LOCAL_PVS=$(kubectl get pv -o json | jq -r --arg node "$NODE" '
  .items[] | select(
    .spec.nodeAffinity.required.nodeSelectorTerms[].matchExpressions[].values[] == $node
  ) | .metadata.name')

if [ -n "$LOCAL_PVS" ]; then
  echo "WARNING: Node has local PVs that will be lost:"
  echo "$LOCAL_PVS"
  echo "Migrate data before proceeding."
  exit 1
fi

# Check 3: Drain the node
echo "Draining ${NODE}..."
kubectl drain "$NODE" \
  --ignore-daemonsets \
  --delete-emptydir-data \
  --timeout=600s

# Check 4: Remove from cluster
echo "Removing ${NODE} from cluster..."
kubectl delete node "$NODE"

# Check 5: On the node itself (via SSH or BMC):
# kubeadm reset
# Clean up iptables, IPVS rules, CNI config

echo "=== ${NODE} decommissioned ==="
echo "Remember to:"
echo "  1. Power off the server"
echo "  2. Update CMDB/inventory"
echo "  3. Reclaim rack space"
echo "  4. Update monitoring targets"
echo "  5. Update PXE/DHCP reservations"

When decommissioning in batches, remove 5 nodes at a time over 1-2 day phases. Monitor utilization overnight after each batch. Never exceed 80% cluster utilization during the process. After all nodes are removed, verify no orphaned PVs remain and update monitoring targets, alerting thresholds, and spare node counts.

---

3-Year vs 5-Year Hardware Refresh Cycles

Cost Comparison

For a 100-node cluster at $10,000/node:

Factor	3-Year Cycle	5-Year Cycle
Amortized CapEx/year	$333,333	$200,000
Support contracts	$150,000 total	$310,000 total (higher in years 4-5)
Power (total)	$360,000	$648,000 (efficiency degrades ~5%/year)
Failure rate (end of life)	1-2%	5-8%
Performance vs current gen	100% at refresh	60% at end of life
Total cost	$1.52M ($506k/yr)	$2.04M ($407k/yr)

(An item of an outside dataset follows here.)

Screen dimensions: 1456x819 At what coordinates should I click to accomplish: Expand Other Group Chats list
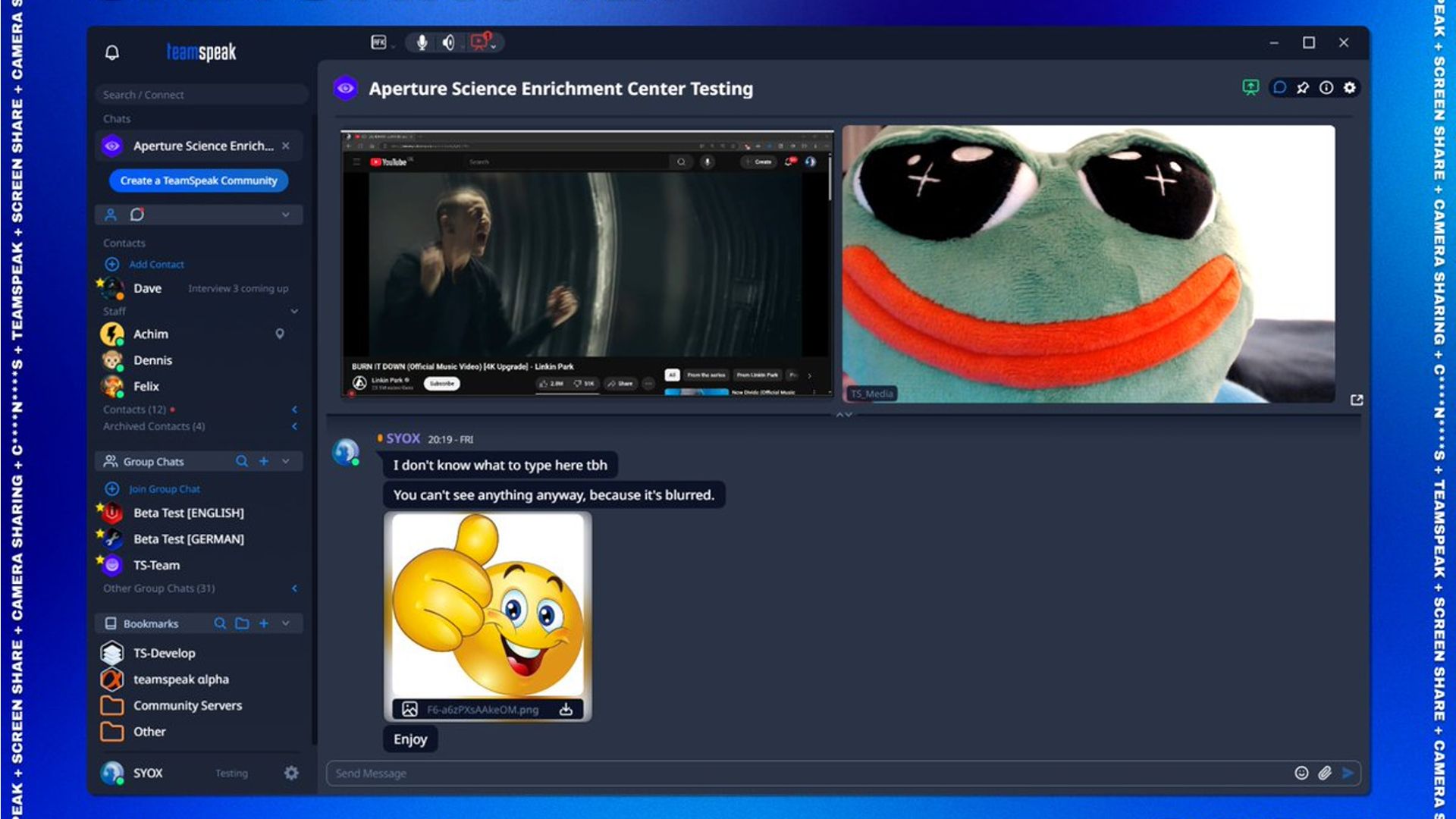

The 3-year cycle is 24% more expensive per year but keeps you on the latest hardware with lower failure rates and power costs.

Choose 3-year cycles for performance-sensitive workloads, rapid growth, or when power efficiency matters. Choose 5-year cycles for budget-constrained environments with stable, predictable loads that are not CPU-bound.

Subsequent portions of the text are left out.